DOCUMENT PASSAGE

Source: IPS News
Toppled Egyptian president Hosni Mubarak’s cronies and political allies could not be touched for years, but his departure has stripped them of protection. Now they are under investigation for corruption and graft – and many Egyptians expect to finally see justice.
“It’s a beautiful time for all Egyptians,” says Sherif El-Sharkawy, a small business owner in Cairo. “We watched for years as these men raped our country with impunity.”
Anti-corruption campaigners accuse Mubarak and his cronies of treating Egypt as their own private estate, plundering its resources and funnelling their ill-gotten wealth into offshore accounts. They maintain that a small group of ruling party officials and business tycoons with close ties to Mubarak were given preferential treatment in land deals, allowed to buy state assets at a fraction of their value, and that they enriched themselves at the public’s expense.
Suspicions of corruption run deep, but it has always been difficult – and dangerous – to prove them.
Evidence submitted to prosecutors and anti-corruption agencies was routinely ignored or suppressed, say activists. Whistle-blowers and journalists who wrote about these cases were assaulted, fined or jailed.
Ahmed Sakr Ashour, professor of business administration at Alexandria University, says Egypt’s corruption watchdog agencies were rendered toothless by legislation that made them accountable to the president. Cases were only pursued when given a green light from above; results were usually pre-ordained.

DATA PROVIDED
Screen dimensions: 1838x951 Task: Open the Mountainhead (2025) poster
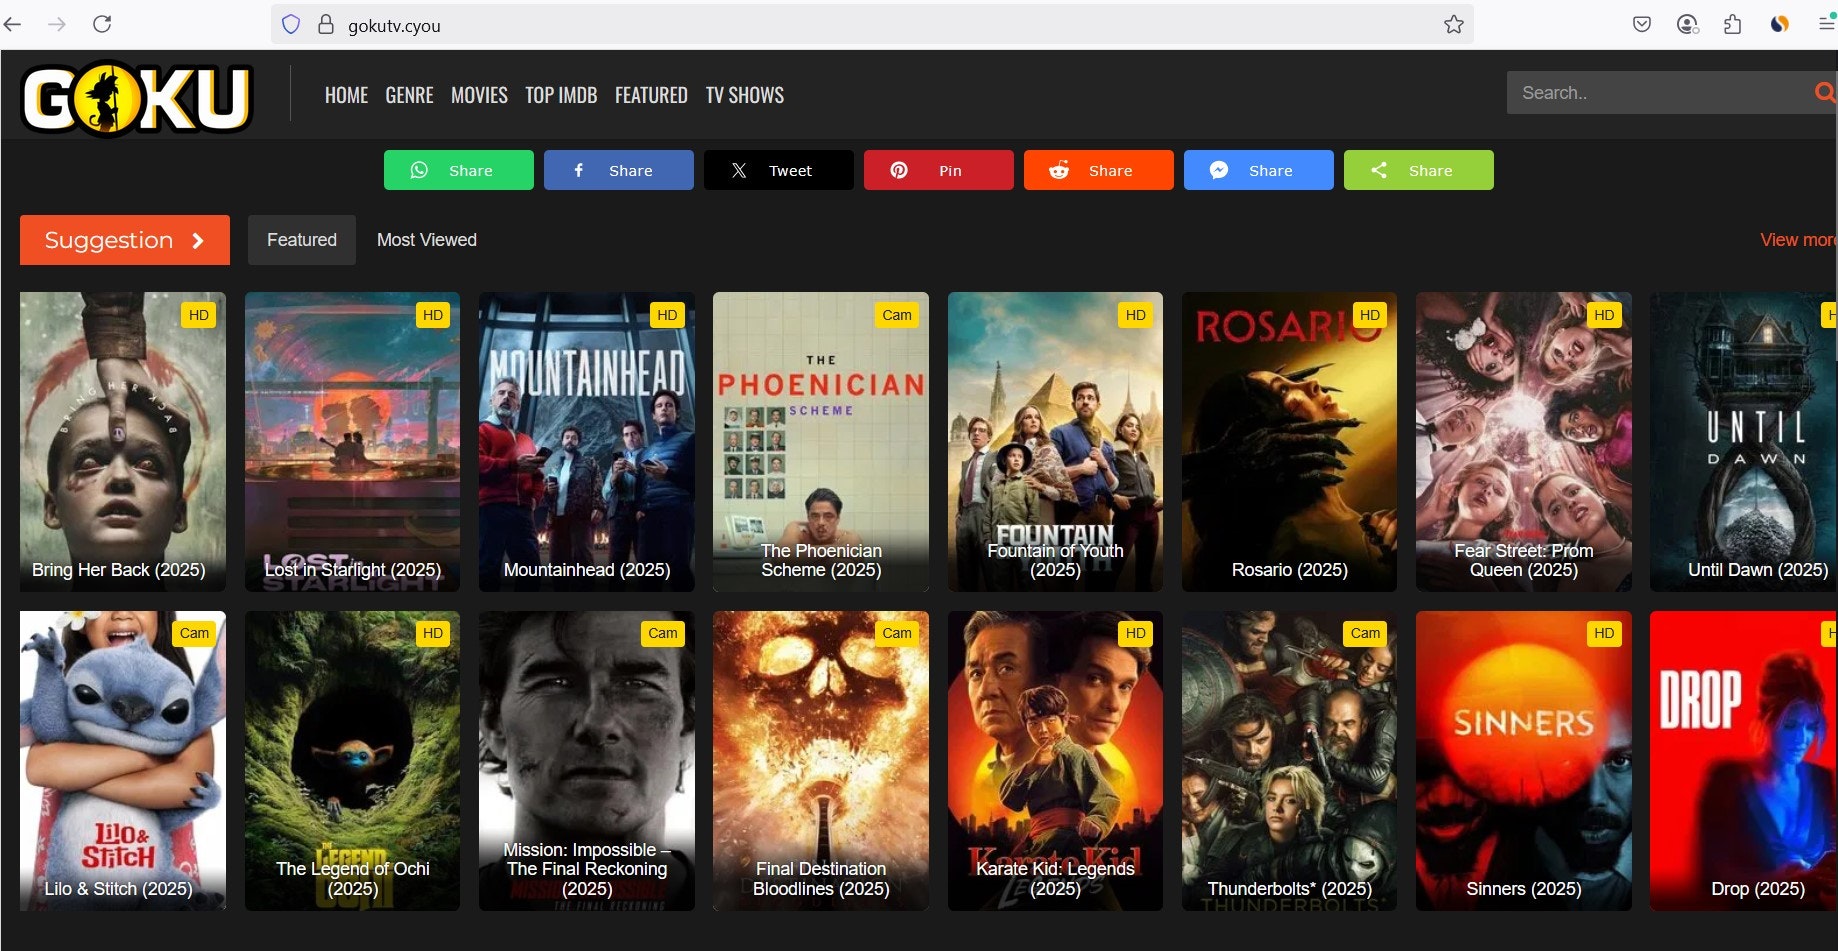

TASK INSTRUCTIONS
A. Answer these questions about the article on Egypt's corruption investigations:
(i) What work does Sherif El-Sharkawy do, and in which city?
(ii) According to activists, what happened to whistle-blowers and journalists who wrote about these cases?
(iii) At which university is Ahmed Sakr Ashour a professor, and in what field?
B. From the article on Egypt's corruption investigations, rewrite the part from "Anti-corruption campaigners accuse" to "the public’s expense.", swapping "offshore accounts" for "foreign bank accounts".
The material isn't needed for what comes next.

SOLUTIONS TO THE EXERCISE
A.
(i) He is a small business owner in Cairo.
(ii) They were assaulted, fined or jailed.
(iii) Alexandria University, in business administration.

B.
Anti-corruption campaigners accuse Mubarak and his cronies of treating Egypt as their own private estate, plundering its resources and funnelling their ill-gotten wealth into foreign bank accounts. They maintain that a small group of ruling party officials and business tycoons with close ties to Mubarak were given preferential treatment in land deals, allowed to buy state assets at a fraction of their value, and that they enriched themselves at the public’s expense.